During that trip, she acquired her child protection records that filled in the blanks on the traumatic events that had shaped her childhood.
Six months after Theresa was born she fell ill from bronchitis and her mother contracted Tuberculosis.
Her older siblings were already in residential school at the time and Harmon, too, would be taken from her family – scooped from Stanton Territorial Hospital in Yellowknife.
“The hospital told my mom that I had died of a brain tumour, and when I was old enough I asked ‘Do I have any mom or dad, brothers or sisters?’ I was told I didn’t have anyone,” Harmon said.
She was placed in an orphanage in Yellowknife and then foster homes in numerous communities.
“I was put in as the Wednesday Child, back in the day; they put my picture up. I was scared. I had no idea where I was going. All they kept saying was this family is nice and want to take care of you,” she said.
Harmon told APTN News she lives with the emotional scars from those years and the cultural disconnect at having been adopted by a white family in St. Thomas, Ont.
“I was told I was an Eskimo by the people in Ontario so I grew up thinking I was Eskimo,” she said.
She stayed with that family for 10 years until striking out on her own at 17.
In 2018, after her husband passed away and her children moved out, she packed her bags and moved to Łutselkʼe, on the east arm of the lake to be there for her elderly mother.
She was nervous about up and leaving.
“I thought what the hell did I get myself into? I didn’t have the support of my family and friends back home in California. Here it’s strangers and when they talk their language I didn’t understand,” Harmon said.
Her mother is now in a seniors’ residence but Harmon stayed to learn more about where she comes from.
She’s learned how to make fire, catch fish and identify berries.
“I still can’t sew or make bannock to save my life,” she said laughing. “But I’ve also learned a little bit of the culture and there is a certain amount of closeness in doing common activities.”
Adjusting to life in the isolated 300-person fly-in community has posed many challenges.
“I’ll be honest – my experience here hasn’t been the best.
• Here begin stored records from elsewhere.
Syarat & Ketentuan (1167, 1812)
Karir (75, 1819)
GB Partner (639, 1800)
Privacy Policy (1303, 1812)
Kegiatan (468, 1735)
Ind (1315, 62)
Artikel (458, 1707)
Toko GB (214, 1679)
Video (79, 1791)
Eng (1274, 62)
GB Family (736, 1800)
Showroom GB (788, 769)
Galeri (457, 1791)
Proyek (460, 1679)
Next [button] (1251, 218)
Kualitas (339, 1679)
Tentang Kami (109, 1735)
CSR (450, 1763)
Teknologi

But for us 60 Scoopers coming in, I’m not the only one who has had this experience,” Harmon said.
“I’ve even had people tell me that I should give a DNA but you look at my mom and you can tell we’re related.”
While she finds comfort in exploring her roots, she wants more support for other ‘60s Scoop survivors.
“A lot of us just want to go to a healing center and they haven’t started that up. They have the money. That’s what most of us are waiting for,” she said.
Until then she’ll continue to share her story when she can.